Il filo con cui ho ricucito i lembi di quel buco nero nell‘anima si deve essere spezzato. O il nodo si deve essere allentato. Dalla voragine è esploso il ciclone, di nuovo, e ha spazzato via tutto. E tutti.

Devo trovare il modo di farci amicizia, con l’ansia: alla fine, è la compagna di viaggio più longeva. Devo fare in modo che dal nostro eterno conflitto scaturiscano parole, e frasi, e spazi.

Quindi cerco di non darle troppa voce, le offro un bicchiere di vino bianco, fresco e aromatico. Due patatine e qualche respiro profondo. Lei allenta la presa e mi dà un po’ di tregua.

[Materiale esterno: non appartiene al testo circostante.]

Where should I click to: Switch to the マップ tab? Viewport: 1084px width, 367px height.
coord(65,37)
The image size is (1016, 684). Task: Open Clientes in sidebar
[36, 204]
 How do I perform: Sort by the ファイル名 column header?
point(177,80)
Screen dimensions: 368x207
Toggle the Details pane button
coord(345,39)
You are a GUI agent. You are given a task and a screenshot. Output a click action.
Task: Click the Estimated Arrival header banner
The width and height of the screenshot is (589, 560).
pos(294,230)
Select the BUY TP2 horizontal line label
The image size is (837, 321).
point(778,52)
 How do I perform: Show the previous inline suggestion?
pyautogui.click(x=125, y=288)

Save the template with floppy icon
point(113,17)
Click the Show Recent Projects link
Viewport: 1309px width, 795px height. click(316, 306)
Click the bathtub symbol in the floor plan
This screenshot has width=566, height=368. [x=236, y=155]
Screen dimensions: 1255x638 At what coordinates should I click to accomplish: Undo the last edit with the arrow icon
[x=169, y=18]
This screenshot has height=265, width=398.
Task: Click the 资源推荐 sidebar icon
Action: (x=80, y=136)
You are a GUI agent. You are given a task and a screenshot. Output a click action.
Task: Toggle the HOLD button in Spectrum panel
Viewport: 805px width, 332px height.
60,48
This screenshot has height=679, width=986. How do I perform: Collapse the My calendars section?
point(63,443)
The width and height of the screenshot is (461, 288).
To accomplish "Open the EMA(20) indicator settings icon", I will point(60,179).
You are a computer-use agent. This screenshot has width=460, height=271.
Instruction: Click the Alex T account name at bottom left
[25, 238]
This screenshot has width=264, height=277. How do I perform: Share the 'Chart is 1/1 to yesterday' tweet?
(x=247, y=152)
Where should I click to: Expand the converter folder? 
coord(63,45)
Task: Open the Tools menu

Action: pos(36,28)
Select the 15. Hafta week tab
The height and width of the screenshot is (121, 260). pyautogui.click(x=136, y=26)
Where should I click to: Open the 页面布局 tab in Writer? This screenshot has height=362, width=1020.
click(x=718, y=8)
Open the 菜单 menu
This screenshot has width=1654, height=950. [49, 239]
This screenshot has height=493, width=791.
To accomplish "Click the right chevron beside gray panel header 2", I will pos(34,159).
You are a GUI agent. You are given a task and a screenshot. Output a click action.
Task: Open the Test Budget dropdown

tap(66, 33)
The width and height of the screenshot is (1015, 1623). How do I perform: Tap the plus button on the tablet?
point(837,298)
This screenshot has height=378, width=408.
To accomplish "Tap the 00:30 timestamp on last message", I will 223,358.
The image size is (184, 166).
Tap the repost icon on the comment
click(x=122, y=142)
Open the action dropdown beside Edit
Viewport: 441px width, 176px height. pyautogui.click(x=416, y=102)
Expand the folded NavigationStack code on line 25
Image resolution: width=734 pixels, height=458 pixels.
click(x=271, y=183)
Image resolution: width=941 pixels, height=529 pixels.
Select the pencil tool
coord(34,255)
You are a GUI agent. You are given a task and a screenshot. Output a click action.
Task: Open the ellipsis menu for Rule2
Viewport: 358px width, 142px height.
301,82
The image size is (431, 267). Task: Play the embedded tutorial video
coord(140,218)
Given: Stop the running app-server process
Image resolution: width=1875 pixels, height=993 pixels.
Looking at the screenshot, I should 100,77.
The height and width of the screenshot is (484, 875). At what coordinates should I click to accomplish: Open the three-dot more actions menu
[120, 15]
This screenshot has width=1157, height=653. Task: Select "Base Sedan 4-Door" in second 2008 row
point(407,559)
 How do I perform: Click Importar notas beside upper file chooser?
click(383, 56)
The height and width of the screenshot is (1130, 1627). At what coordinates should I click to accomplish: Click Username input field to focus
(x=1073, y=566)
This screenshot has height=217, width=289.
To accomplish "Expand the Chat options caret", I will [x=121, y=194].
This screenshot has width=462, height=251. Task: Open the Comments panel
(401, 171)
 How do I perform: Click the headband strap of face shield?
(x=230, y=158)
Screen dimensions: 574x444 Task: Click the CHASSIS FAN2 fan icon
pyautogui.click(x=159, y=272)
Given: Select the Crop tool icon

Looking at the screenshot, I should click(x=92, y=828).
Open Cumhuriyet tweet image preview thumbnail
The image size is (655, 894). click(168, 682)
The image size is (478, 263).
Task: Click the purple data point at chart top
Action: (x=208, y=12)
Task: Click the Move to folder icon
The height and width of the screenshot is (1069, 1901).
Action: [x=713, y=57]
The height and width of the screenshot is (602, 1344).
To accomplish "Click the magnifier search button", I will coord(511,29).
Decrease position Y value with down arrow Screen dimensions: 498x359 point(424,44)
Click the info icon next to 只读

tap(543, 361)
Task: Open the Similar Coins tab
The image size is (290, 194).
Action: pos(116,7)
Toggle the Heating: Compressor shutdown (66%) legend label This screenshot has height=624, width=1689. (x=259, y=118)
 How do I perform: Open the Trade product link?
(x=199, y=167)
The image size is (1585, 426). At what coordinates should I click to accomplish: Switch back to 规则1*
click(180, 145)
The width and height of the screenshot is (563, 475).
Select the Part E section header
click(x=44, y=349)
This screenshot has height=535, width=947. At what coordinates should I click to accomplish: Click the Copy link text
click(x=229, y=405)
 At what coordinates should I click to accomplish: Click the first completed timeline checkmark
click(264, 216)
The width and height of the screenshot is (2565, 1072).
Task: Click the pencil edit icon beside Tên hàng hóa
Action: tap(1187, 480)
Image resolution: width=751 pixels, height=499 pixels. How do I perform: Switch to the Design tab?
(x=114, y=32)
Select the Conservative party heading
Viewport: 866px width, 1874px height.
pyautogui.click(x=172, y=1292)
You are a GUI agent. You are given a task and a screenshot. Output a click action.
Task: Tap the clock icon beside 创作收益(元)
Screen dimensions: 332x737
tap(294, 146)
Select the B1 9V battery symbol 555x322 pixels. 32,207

Quindi mi preparo per uscire a cena, tubino nero e un po’ di tacco, capelli in ordine e via, pronta per la serata. In macchina la sento che sta per risvegliarsi dal torpore. Posso solo andare avanti e farla sedere al mio fianco. Gli altri parlano e ridono, io concentro la mia attenzione al tavolo di fianco a noi, vedo un quadro che conosco bene: i genitori non giovanissimi e quattro figli, tre maschi e una femmina, che scherzano e li prendono in giro. Soprattutto due dei tre ragazzi. L’atmosfera sembra molto allegra.

Per un attimo l’ ansia scompare, tutto scompare, rimaniamo io e quel tavolo, io che guardo quella scena che ho vissuto molte volte ma che non più essere. Eppure il ricordo non è nostalgia, ma calore, amore probabilmente.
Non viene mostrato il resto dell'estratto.